After enjoying Seumas O’Brien’s daft collection of fables, The Whale and the Grasshopper, I realized that I should take a moment to acknowledge the small (naturally) collection of fables by other modern writers that I have been assembling over the last few years.
According to Wikipedia,
A fable is a succinct fictional story, in prose or verse, that features animals, mythical creatures, plants, inanimate objects, or forces of nature which are anthropomorphized (given human qualities), and that illustrates a moral lesson (a “moral”), which may at the end be expressed explicitly in a pithy maxim.
A fable differs from a parable in that the latter excludes animals, plants, inanimate objects, and forces of nature as actors that assume speech and other powers of humankind.
Not every writer who’s called his little pieces fables has observed this distinction. Marvin Cohen’s fables, for example, always take place in the world of men and their imaginations, with rarely if ever a critter to be found in them.

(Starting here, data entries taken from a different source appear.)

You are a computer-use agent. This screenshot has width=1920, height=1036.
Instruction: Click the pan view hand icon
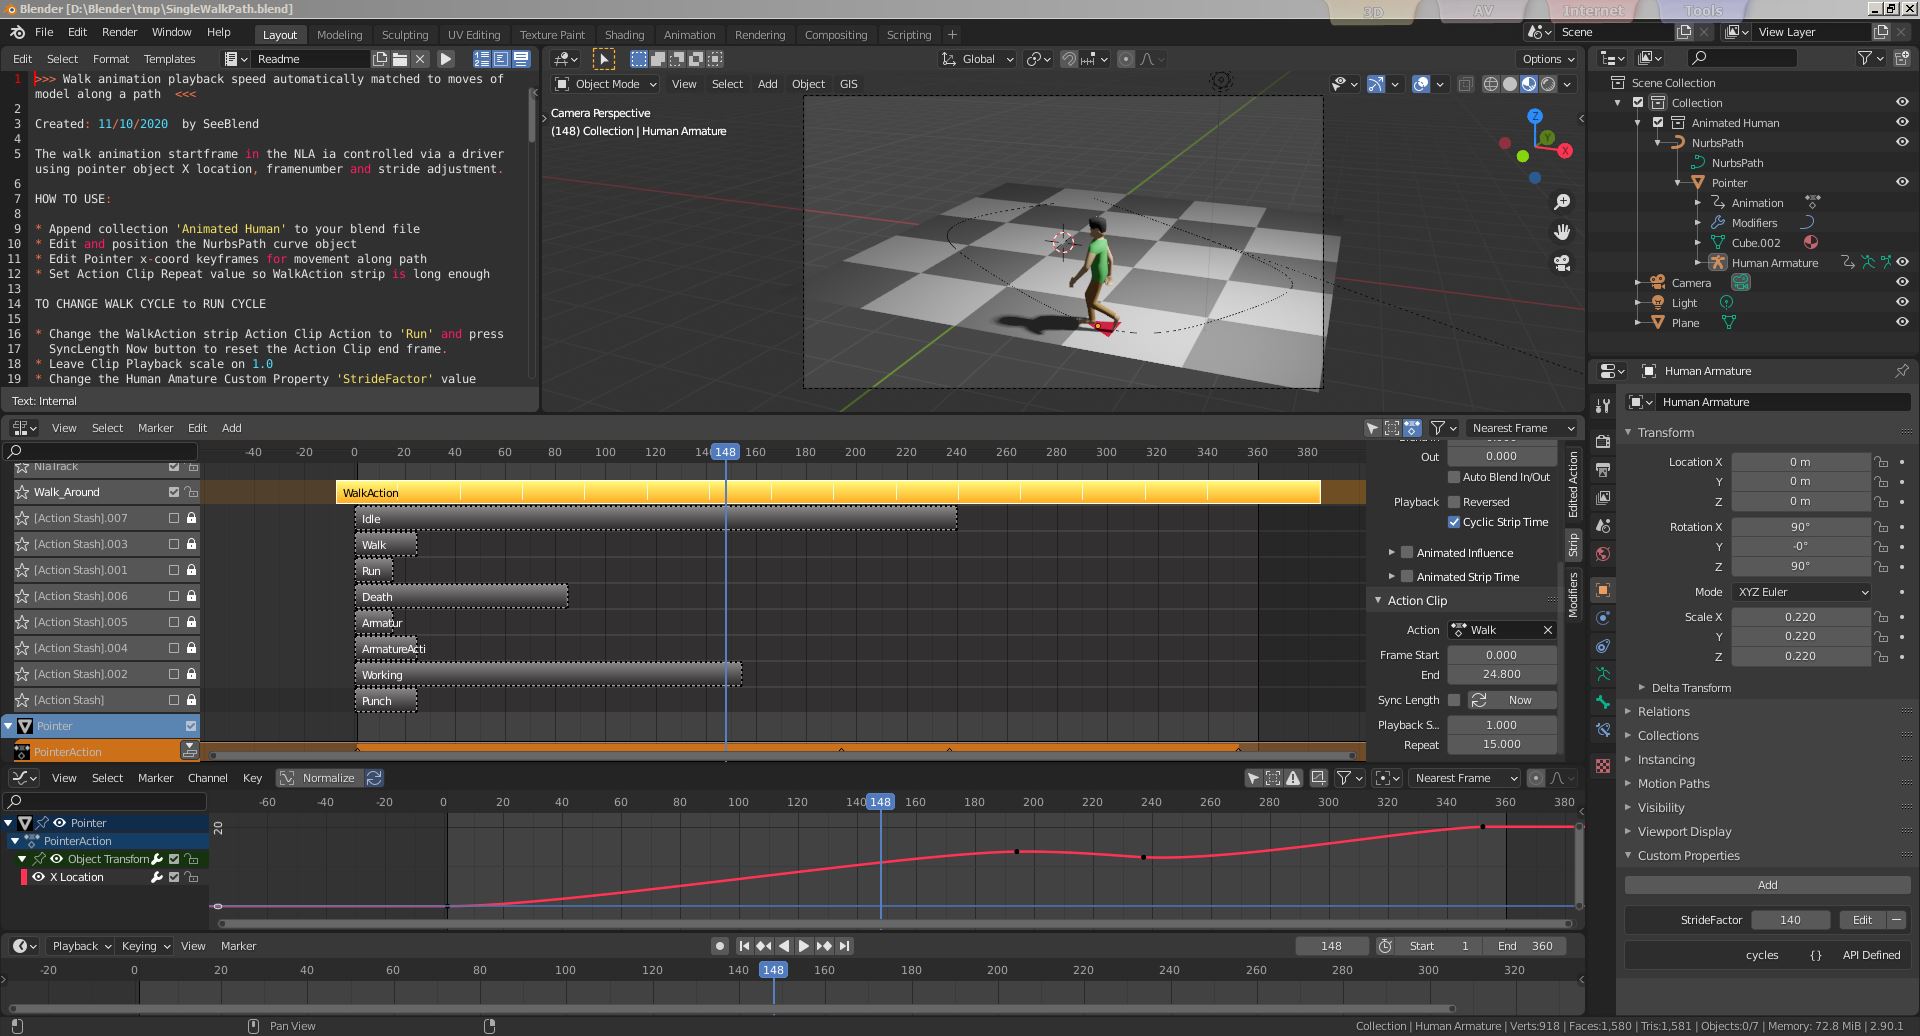click(1562, 232)
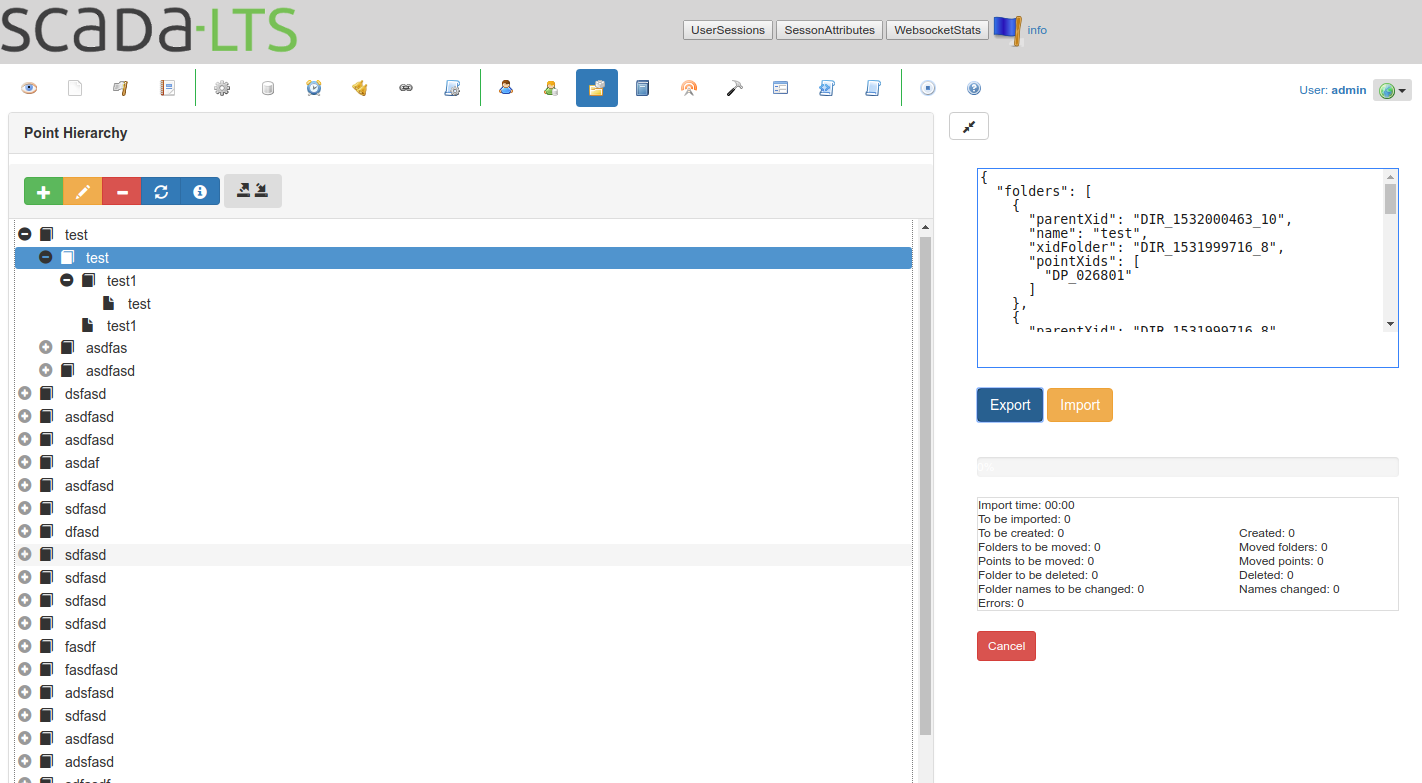The width and height of the screenshot is (1422, 783).
Task: Open the users icon in toolbar
Action: [x=506, y=88]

The greatest of all modern fabulists, George Ade, never thought to disguise his small tales of man’s pretensions and predicaments by cloaking his characters in animal costumes. And though most do keep their fables within the 3-4 pages or less that’s considered the limits of the form, some stretch out to as many as twenty or more.
The one thing modern fabulists do seem to share is the sense that the didactic purpose of fables should always be taken with a grain of salt. It might be that a life could be bettered by their lessons, but it’s more likely that people will keep on making the same mistakes–for which the fabulist ought to be grateful, as it ensures a steady of new material. And few modern writers imagine that readers will take their words as seriously as did Aesop. Instead, they recognize that pointing out that the Emperor has no clothes doesn’t mean that the rest of the crowd won’t happily go on pretending he does.
- • Black Sheep and Other Fables, by Augusto Monterroso
- If a fable is a “succinct fictional story,” then the fables of the Guatemalan writer Augusto Monterroso are easily the most succinct examples to be found. Monterroso is said to have written the world’s shortest short story: “And when he woke up, the dinosaur was still there.” In his fables, he stretches out a bit more–but not much. Here, for instance, is the complete text of “The Imperfect Paradise”:
“It’s true,” the man said with a melancholy air, his gaze fixed on the flames dancing in the fireplace that winter night; “in Paradise there are friends, music, some books. The only bad thing about going to Heaven is that from there you can’t look up.”
Monterroso switches back and forth from man to animals in his stories. It’s fitting that he takes as the epigraph to this collection a quote from one K’nyo Mobutu: “So much are animals like man that at times it is impossible to distinguish between them.” And it’s fitting that when you look into the index, the entry for Mobutu contains the parenthetical note, “Anthropophagite.” Cannibal. So the joke is on us–he’s not referring to how we behave: he’s referring to how we taste.
Monterroso’s love of jest seems all the more remarkable when you learn that he was jailed as a member of the opposition and spent most of his adult life in exile. While his tales are often satirical, there is never any bitterness in his tone. Indeed, his response to oppression is to note the same flaws it shares with every other human endeavor. It’s hard for me to believe that the following wasn’t meant as a reflection on the CIA’s interference in Guatemalan politics:
Once upon a time there was a Lightning Bolt which struck twice in the same place; but it discovered that it had done enough damage the first time, and that it was no longer needed, and it became very depressed.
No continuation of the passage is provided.